Не в одной музыке Модест Ильич был авторитет. Я редко встречал человека, более чутко, более полно и более разносторонне понимавшего театр. Опять, как и по поводу его музыкальности, должен начать с «хотя». Хотя он был неважный драматург (сам говорил о себе: «Я семистепенный писатель»), хотя из его многочисленных пьес только «Борцы» держались на сцене, — он был редкий знаток и судья театра. Он одинаково хорошо знал и русский театр, и французский, и немецкий, и итальянский; и ценно было в его суждениях, что всегда ощущалась традиция, он знал прошлое, и прошлое жило в нем. Его суждение исходило из глубины театральных требований. А в вопросах, меня интересовавших, в вопросах актерской техники — читки и мимики — я не встречал ни в одном театральном деятеле (говорю о русских) столь ясно и верно осознанной потребности того, чего недостает нашему театру.
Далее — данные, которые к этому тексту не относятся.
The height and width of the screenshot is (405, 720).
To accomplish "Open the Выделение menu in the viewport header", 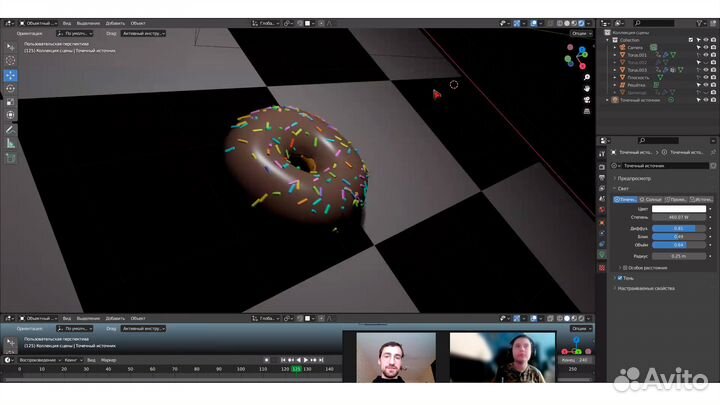I will tap(88, 22).
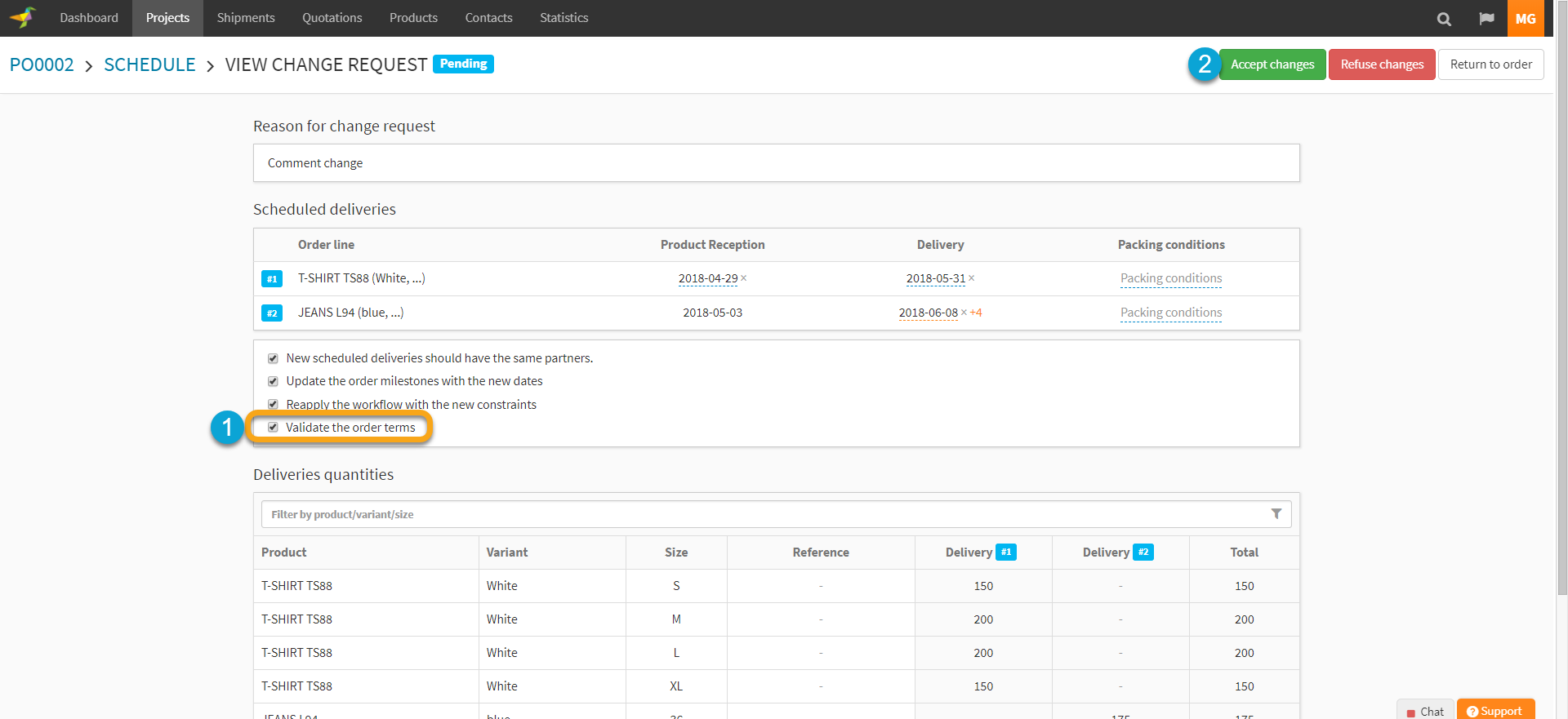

Сколько бесконечных бесед — с впечатлениями о только что прослушанном спектакле, с воспоминаниями о прошлом, с мечтами о будущем — проходили в Caffe Faraglia на Piazza Venezia, у Aragno на Corso, под портиками Piazza Termini, в аллеях Pincio. Для моей работы — сколько поддержки, сколько проверки я нашел во время этих бесед. Не в том дело, хороша или не хороша моя работа, нужна или бесполезна (я лично убеждаюсь с каждым днем все больше, что она очень хороша и совсем бесполезна), не в том дело; но каждому человеку его работа дорога, и потому дорога мне память того, кто так близок был к ней. И самый скромный труженик, если только он искренний работник, может вместе с Пушкиным сказать:
«Прости ж и ты, мой спутник странный,
И ты, мой верный идеал,
И ты, живой и постоянный,
{72} Хоть малый труд. Я с вами знал
Все, что завидно для поэта:
Забвенье жизни в бурях света,
Беседу сладкую друзей».
Сладость единомыслия в любимых вопросах — что больше может дать человек человеку на земле? Это мало для потомства, но это много для друга.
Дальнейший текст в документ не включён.